Tanya Olson, English, Wins 2014 American Book Award
The Before Columbus Foundation has announced the winners of its 35th Annual American Book Awards. The prestigious American Book Awards were created to provide recognition for outstanding literary achievement from the entire spectrum of America’s diverse literary community. The purpose of the awards is to recognize literary excellence without limitations or restrictions.

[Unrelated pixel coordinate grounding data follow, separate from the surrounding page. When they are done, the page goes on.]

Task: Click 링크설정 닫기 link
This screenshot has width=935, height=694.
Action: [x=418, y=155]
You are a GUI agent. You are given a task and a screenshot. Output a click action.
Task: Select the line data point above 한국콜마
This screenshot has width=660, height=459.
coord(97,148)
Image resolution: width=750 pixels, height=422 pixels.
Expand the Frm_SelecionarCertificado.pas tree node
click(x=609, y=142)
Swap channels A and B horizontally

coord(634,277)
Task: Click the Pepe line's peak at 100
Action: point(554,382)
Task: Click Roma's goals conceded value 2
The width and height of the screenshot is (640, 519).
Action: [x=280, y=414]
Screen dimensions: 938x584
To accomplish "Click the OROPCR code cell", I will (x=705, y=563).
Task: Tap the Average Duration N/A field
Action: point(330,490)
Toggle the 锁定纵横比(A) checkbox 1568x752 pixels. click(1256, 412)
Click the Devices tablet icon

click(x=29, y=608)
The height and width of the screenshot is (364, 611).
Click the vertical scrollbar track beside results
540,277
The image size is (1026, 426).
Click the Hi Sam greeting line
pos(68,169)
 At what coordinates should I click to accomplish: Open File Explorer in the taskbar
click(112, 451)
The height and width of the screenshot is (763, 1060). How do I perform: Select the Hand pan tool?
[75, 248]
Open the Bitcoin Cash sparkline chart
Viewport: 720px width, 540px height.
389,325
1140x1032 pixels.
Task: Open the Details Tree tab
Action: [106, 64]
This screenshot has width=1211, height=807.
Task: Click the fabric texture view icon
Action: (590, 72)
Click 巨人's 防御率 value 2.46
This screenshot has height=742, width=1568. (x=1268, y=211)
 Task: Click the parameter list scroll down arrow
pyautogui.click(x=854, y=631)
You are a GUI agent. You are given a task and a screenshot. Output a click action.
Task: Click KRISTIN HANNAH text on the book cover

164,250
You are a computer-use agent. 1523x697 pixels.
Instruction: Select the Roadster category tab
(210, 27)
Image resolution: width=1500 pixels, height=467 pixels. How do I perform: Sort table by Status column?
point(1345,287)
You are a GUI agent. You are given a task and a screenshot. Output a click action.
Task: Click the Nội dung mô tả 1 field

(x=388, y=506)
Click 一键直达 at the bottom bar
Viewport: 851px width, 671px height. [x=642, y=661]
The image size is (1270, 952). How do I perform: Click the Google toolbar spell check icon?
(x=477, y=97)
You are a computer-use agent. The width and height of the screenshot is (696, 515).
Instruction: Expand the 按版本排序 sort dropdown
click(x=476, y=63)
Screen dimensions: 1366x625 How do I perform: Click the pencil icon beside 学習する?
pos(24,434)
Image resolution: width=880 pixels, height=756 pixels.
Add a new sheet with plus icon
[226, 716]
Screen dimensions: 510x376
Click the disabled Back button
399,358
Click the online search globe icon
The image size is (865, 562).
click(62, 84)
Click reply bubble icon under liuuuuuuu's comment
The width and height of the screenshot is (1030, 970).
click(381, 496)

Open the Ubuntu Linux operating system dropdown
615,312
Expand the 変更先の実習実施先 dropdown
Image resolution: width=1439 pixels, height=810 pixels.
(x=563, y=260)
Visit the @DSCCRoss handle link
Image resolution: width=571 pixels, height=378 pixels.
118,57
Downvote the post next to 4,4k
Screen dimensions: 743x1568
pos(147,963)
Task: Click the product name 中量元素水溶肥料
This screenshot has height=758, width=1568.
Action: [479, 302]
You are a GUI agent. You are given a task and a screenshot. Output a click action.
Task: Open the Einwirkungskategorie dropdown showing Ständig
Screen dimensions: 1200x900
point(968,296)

Tanya Olson, a lecturer in UMBC’s English department, received a 2014 American Book Award for her book Boyishly, published by YesYes Books in May 2013. The book is a collection of poems which explores personal and public constructions of gender, violence, and America and it received the following review from “Good Reads”:
“Tanya Olson’s BOYISHLY is a magic book. It casts a spell upon you. Olson uses language like Gertrude Stein does, building large monuments of sound into humming lattices, where a ‘whale will do as a whale will do, ‘ or where ‘tree forms shapes for tiger’ and ‘tiger takes shape / under tree.’ In this book, Olson writes poems to a future America from beyond the planetary gravestone, where there is only a ‘boyish summer’ and the ‘boyish waters.’ The voice says come back to me. I am not done with you. I was waiting for you all along.”–Dorothea Lasky
Olson will be formally recognized for her award on Sunday, October 26 at the SF Jazz Center, Joe Henderson Lab in San Francisco, California. For more information on the 2014 American Book Awards and to see the complete list of recipients, click here. You can read more about the Before Columbus Foundation here.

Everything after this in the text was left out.